[Saved entries]
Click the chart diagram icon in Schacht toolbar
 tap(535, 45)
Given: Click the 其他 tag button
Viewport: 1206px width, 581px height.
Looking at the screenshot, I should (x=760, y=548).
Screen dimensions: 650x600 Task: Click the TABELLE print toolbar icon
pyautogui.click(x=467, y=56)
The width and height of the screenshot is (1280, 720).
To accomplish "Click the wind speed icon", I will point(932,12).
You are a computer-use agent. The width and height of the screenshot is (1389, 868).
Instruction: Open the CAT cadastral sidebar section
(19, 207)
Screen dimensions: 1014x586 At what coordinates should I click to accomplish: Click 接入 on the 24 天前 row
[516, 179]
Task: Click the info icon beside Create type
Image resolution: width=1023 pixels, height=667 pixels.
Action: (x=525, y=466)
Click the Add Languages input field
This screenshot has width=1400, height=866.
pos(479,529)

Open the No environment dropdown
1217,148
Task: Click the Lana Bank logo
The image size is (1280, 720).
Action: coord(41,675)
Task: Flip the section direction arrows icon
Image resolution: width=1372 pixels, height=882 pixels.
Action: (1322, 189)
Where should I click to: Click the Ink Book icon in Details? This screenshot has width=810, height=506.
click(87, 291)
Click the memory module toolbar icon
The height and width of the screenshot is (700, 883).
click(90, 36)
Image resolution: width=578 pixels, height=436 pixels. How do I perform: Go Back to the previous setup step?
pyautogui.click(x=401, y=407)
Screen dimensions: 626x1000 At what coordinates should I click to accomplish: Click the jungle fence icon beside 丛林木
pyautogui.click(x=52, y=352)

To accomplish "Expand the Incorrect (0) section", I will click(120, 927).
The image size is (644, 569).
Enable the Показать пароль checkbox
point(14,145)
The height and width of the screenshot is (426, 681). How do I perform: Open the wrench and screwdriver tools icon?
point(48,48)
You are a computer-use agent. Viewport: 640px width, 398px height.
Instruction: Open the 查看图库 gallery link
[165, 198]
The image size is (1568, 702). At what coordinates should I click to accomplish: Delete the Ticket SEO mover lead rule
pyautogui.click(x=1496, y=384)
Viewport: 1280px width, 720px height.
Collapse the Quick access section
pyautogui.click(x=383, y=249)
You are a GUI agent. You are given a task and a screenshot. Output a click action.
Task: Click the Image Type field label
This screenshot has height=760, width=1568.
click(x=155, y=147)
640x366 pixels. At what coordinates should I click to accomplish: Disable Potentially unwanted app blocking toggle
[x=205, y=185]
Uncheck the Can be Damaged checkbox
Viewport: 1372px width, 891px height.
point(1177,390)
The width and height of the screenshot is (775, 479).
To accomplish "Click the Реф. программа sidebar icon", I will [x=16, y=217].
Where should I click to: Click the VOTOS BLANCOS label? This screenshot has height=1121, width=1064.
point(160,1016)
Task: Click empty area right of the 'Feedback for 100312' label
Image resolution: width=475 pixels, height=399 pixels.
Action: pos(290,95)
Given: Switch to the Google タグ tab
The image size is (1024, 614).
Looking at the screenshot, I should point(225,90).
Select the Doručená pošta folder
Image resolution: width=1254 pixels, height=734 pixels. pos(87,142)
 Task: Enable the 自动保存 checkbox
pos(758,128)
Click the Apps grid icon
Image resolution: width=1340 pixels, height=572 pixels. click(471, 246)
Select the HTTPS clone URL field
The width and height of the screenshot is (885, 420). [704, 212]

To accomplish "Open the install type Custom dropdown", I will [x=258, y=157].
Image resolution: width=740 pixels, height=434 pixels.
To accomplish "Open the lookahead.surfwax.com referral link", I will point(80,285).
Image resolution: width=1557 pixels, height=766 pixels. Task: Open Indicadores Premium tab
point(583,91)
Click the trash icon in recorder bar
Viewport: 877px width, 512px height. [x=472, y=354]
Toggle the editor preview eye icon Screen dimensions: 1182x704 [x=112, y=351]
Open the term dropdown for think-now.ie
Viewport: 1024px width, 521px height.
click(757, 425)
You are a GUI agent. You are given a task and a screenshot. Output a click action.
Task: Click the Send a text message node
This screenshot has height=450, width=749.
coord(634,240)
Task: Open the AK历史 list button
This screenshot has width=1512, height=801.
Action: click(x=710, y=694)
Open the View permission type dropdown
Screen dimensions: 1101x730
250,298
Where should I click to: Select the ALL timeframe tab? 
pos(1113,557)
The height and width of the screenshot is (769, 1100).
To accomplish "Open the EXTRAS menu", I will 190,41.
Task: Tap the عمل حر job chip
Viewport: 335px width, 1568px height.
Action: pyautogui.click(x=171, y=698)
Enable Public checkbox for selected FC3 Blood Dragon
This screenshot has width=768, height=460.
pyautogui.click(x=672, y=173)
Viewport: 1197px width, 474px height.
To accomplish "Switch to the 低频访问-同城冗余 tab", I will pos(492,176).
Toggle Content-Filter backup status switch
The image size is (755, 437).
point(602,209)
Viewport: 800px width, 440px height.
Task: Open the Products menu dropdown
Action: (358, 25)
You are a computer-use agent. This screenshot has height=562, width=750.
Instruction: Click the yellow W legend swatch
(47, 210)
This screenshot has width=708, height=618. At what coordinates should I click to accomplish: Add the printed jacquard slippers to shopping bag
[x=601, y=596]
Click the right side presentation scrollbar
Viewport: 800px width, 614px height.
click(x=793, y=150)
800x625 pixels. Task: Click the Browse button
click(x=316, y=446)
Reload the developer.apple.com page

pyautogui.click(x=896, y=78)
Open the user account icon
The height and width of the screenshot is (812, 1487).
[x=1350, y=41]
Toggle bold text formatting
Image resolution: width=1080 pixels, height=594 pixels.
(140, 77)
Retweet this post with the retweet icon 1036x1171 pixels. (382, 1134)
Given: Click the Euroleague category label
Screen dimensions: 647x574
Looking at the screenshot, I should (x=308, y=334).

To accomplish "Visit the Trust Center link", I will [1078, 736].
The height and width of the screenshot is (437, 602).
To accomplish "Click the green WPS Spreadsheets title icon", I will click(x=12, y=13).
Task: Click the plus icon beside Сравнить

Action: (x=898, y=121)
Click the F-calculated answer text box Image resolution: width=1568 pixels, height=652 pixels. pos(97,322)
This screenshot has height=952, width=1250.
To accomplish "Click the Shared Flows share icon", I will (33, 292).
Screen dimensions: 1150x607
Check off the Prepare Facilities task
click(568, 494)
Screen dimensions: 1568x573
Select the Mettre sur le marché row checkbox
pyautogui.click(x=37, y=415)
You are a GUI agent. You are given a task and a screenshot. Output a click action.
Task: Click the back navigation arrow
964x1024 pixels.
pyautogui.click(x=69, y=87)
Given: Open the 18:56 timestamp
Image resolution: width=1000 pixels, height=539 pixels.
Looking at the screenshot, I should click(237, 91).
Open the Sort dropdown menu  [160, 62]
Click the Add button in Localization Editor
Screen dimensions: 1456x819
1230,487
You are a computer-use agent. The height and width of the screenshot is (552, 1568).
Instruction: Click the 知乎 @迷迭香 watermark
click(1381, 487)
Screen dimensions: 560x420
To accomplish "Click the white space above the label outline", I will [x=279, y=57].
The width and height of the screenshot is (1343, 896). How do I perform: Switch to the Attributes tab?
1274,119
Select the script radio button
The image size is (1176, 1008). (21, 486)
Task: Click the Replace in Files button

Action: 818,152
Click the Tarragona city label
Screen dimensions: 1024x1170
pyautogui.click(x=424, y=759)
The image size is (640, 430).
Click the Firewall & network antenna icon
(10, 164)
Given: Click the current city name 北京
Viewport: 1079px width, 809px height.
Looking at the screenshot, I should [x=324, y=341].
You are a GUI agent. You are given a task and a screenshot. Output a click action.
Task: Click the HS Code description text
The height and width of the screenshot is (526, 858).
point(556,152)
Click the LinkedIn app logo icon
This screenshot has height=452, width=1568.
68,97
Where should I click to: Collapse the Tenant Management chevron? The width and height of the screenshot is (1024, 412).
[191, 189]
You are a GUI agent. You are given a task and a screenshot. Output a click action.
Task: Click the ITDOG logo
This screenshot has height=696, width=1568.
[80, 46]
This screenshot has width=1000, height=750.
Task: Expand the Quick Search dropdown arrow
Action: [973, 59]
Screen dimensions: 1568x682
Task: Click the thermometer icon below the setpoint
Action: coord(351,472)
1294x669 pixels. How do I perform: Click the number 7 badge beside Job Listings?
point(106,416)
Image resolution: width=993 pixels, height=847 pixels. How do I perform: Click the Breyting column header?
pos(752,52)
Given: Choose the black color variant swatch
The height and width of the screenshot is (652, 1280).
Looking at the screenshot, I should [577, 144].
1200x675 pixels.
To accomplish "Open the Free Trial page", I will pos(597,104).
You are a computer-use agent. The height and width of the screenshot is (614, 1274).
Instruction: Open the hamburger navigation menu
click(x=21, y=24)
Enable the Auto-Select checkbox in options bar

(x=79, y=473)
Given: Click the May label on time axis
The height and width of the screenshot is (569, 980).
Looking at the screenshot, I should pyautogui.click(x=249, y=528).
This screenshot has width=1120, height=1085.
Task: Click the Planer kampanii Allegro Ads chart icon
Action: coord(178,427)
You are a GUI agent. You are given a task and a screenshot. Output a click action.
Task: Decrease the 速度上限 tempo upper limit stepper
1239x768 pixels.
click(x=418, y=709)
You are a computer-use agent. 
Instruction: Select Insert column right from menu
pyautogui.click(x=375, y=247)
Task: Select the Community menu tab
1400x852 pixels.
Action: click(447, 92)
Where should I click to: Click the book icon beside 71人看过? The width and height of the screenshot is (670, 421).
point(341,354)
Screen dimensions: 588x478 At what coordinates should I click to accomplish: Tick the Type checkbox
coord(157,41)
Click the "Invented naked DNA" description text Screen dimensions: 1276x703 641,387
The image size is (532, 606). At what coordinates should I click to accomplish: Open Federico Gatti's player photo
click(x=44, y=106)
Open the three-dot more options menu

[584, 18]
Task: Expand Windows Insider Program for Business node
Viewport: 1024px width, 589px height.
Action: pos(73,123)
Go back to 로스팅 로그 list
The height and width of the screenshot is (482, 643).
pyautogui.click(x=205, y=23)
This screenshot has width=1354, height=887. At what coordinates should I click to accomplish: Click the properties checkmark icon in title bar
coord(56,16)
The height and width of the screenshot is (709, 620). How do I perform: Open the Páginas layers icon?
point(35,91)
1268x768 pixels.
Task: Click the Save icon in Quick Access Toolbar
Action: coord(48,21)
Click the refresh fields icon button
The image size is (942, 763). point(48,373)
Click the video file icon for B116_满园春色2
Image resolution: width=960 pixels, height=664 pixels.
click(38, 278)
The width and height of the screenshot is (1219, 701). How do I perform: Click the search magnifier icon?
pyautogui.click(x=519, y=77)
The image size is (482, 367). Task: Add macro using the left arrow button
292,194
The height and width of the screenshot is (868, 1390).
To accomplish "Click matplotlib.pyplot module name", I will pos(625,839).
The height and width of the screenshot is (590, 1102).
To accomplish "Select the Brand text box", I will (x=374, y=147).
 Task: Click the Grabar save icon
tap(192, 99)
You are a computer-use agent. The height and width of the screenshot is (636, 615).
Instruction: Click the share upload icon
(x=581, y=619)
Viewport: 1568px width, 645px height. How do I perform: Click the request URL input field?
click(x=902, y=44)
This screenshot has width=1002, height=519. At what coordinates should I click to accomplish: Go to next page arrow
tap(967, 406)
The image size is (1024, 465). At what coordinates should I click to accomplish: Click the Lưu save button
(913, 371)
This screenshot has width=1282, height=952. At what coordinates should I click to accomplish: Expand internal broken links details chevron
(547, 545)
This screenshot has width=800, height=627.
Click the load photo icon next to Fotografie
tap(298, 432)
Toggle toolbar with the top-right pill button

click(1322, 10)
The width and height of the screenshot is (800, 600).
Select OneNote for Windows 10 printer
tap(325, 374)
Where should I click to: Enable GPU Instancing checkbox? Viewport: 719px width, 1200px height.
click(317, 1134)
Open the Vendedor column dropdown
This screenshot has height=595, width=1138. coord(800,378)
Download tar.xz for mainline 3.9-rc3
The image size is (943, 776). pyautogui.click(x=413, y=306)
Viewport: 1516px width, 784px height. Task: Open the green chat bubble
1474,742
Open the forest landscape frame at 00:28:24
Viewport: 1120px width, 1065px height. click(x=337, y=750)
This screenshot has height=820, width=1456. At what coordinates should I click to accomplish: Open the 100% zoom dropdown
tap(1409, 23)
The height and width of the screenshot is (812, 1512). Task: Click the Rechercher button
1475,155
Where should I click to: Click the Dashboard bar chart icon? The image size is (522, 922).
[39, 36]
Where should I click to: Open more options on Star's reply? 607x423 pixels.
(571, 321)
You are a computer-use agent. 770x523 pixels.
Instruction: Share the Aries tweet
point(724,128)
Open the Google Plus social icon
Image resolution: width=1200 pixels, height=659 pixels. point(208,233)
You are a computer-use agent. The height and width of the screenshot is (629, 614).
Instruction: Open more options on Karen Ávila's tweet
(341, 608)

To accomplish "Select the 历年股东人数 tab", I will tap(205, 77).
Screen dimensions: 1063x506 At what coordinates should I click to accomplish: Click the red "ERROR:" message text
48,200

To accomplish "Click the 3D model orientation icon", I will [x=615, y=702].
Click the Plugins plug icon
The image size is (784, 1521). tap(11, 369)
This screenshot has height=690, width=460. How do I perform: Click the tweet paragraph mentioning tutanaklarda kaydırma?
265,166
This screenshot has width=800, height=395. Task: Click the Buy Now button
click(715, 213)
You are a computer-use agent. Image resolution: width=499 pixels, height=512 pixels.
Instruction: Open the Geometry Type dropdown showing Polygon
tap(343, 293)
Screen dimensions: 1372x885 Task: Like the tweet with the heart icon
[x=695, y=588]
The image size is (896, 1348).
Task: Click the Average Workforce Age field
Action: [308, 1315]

● **EXERCISE OBJECTIVE**:
Of the entries above, repeat exactly the lines between the line with "Open the forest landscape frame at 00:28:24" and the line with "You are a computer-use agent. 770x523 pixels.", inclusive, and no others.

● **TASK RESULT**:
Open the forest landscape frame at 00:28:24
Viewport: 1120px width, 1065px height. click(x=337, y=750)
This screenshot has height=820, width=1456. At what coordinates should I click to accomplish: Open the 100% zoom dropdown
tap(1409, 23)
The height and width of the screenshot is (812, 1512). Task: Click the Rechercher button
1475,155
Where should I click to: Click the Dashboard bar chart icon? The image size is (522, 922).
[39, 36]
Where should I click to: Open more options on Star's reply? 607x423 pixels.
(571, 321)
You are a computer-use agent. 770x523 pixels.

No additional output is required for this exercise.